• WORK TO COMPLETE
Your response should consist of one number, the count of lines below that contain "This".

Collected data entries:
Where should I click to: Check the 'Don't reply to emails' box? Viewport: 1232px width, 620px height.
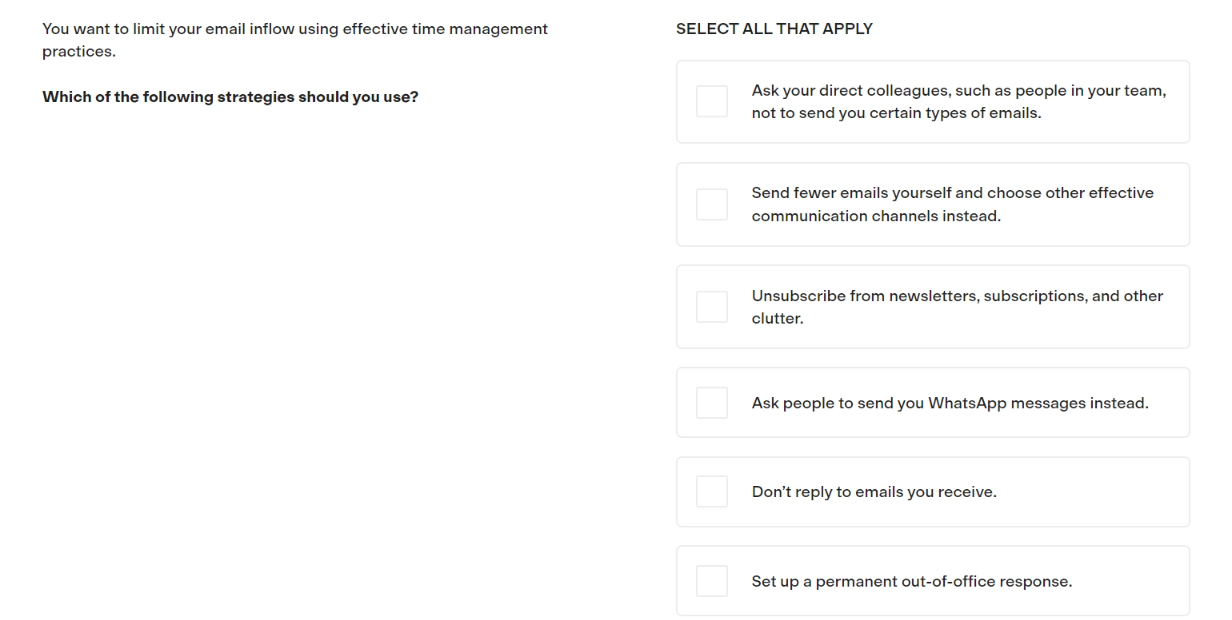tap(712, 491)
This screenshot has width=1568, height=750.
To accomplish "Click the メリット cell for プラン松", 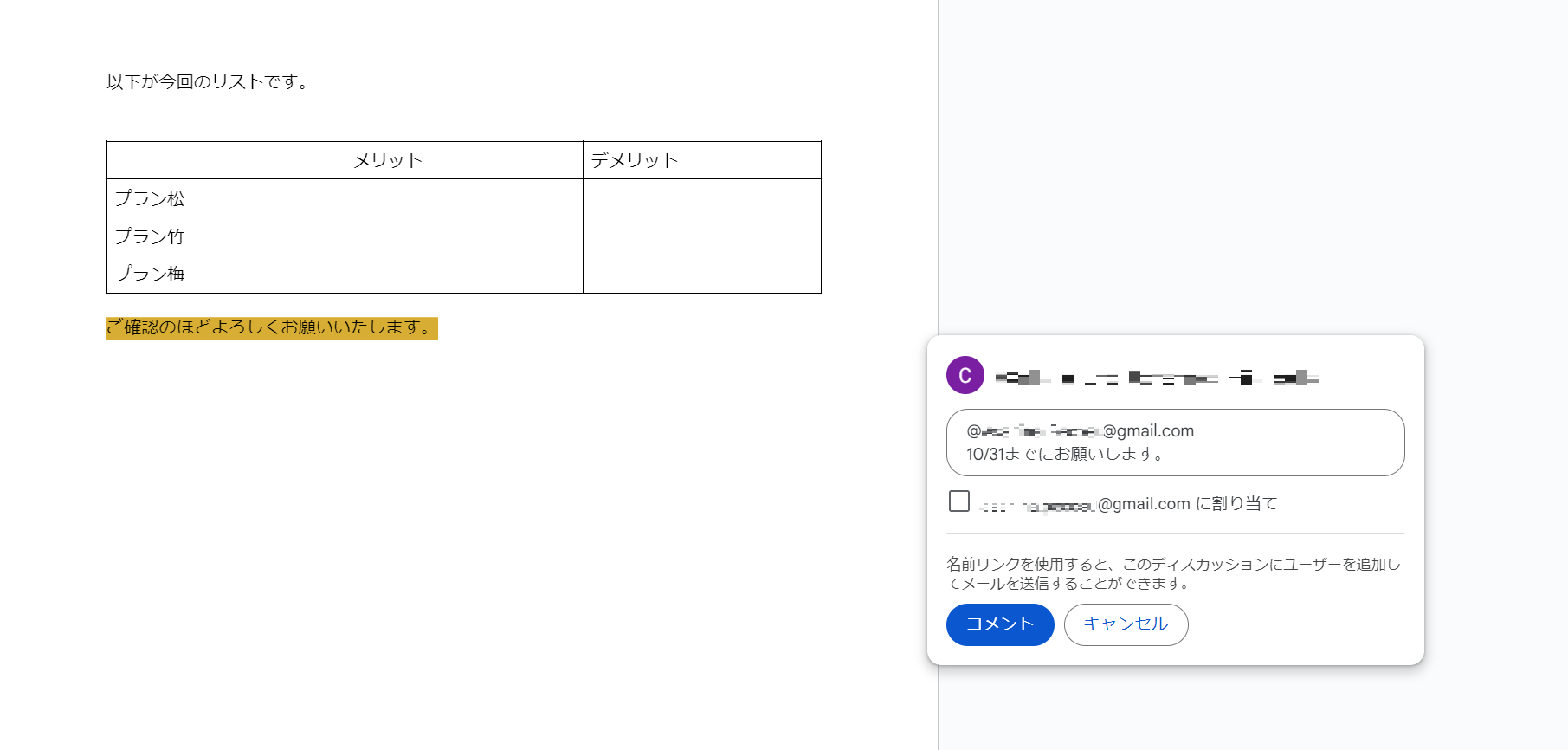I will click(x=463, y=198).
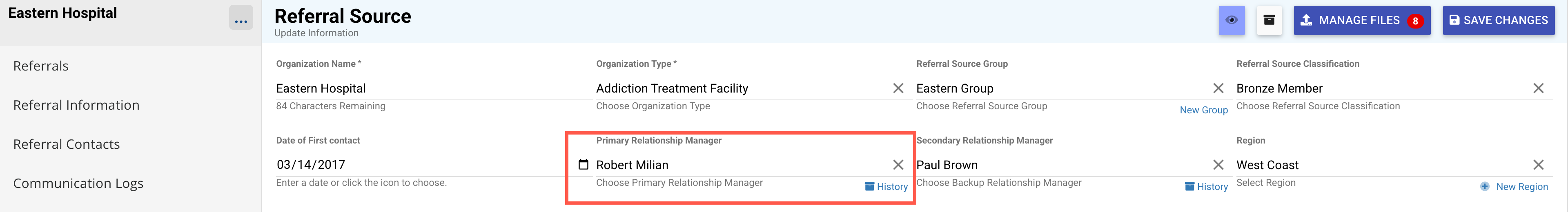The image size is (1568, 212).
Task: Edit the Organization Name field
Action: click(426, 89)
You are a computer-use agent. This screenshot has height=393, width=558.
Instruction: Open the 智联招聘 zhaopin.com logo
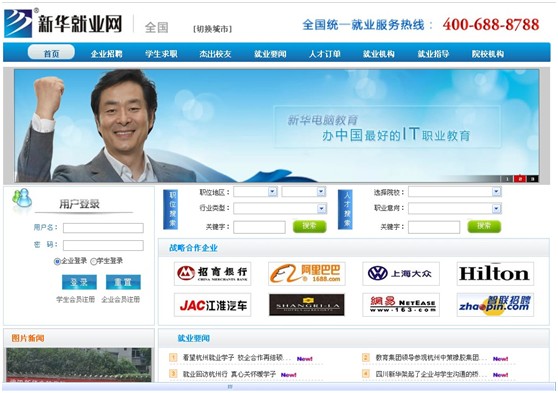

• WRITTEN RESPONSE
2